Recorded data.
────────
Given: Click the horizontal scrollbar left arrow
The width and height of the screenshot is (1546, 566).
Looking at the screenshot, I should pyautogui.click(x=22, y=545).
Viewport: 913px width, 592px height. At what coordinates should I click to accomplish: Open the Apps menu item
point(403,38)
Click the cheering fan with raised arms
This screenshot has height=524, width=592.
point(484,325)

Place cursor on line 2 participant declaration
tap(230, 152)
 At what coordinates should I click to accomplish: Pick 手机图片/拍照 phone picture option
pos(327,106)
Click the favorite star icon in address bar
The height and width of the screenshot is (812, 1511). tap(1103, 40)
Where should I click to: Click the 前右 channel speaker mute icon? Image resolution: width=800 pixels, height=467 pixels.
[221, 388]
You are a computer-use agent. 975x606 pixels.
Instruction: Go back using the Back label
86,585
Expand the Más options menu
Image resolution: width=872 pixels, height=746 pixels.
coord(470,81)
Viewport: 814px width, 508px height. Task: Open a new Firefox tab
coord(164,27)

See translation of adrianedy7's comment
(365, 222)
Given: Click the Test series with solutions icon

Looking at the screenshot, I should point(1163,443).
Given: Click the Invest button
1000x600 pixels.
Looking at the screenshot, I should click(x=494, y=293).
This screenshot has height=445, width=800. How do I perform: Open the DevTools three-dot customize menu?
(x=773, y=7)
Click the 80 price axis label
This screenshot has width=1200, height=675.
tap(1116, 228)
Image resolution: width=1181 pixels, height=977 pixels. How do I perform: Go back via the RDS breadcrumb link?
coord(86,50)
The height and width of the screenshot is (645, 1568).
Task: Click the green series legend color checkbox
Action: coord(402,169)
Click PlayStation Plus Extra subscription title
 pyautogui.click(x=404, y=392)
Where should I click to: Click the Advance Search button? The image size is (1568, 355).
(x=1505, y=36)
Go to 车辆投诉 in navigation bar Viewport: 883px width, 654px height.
────────
What needs to be done. Please write the entries out again exactly as they stand.

Exercise answer.
Given: Click the horizontal scrollbar left arrow
The width and height of the screenshot is (1546, 566).
Looking at the screenshot, I should pyautogui.click(x=22, y=545).
Viewport: 913px width, 592px height. At what coordinates should I click to accomplish: Open the Apps menu item
point(403,38)
Click the cheering fan with raised arms
This screenshot has height=524, width=592.
point(484,325)

Place cursor on line 2 participant declaration
tap(230, 152)
 At what coordinates should I click to accomplish: Pick 手机图片/拍照 phone picture option
pos(327,106)
Click the favorite star icon in address bar
The height and width of the screenshot is (812, 1511). tap(1103, 40)
Where should I click to: Click the 前右 channel speaker mute icon? Image resolution: width=800 pixels, height=467 pixels.
[221, 388]
You are a computer-use agent. 975x606 pixels.
Instruction: Go back using the Back label
86,585
Expand the Más options menu
Image resolution: width=872 pixels, height=746 pixels.
coord(470,81)
Viewport: 814px width, 508px height. Task: Open a new Firefox tab
coord(164,27)

See translation of adrianedy7's comment
(365, 222)
Given: Click the Test series with solutions icon

Looking at the screenshot, I should point(1163,443).
Given: Click the Invest button
1000x600 pixels.
Looking at the screenshot, I should click(x=494, y=293).
This screenshot has height=445, width=800. How do I perform: Open the DevTools three-dot customize menu?
(x=773, y=7)
Click the 80 price axis label
This screenshot has width=1200, height=675.
tap(1116, 228)
Image resolution: width=1181 pixels, height=977 pixels. How do I perform: Go back via the RDS breadcrumb link?
coord(86,50)
The height and width of the screenshot is (645, 1568).
Task: Click the green series legend color checkbox
Action: coord(402,169)
Click PlayStation Plus Extra subscription title
 pyautogui.click(x=404, y=392)
Where should I click to: Click the Advance Search button? The image size is (1568, 355).
(x=1505, y=36)
Go to 车辆投诉 in navigation bar Viewport: 883px width, 654px height.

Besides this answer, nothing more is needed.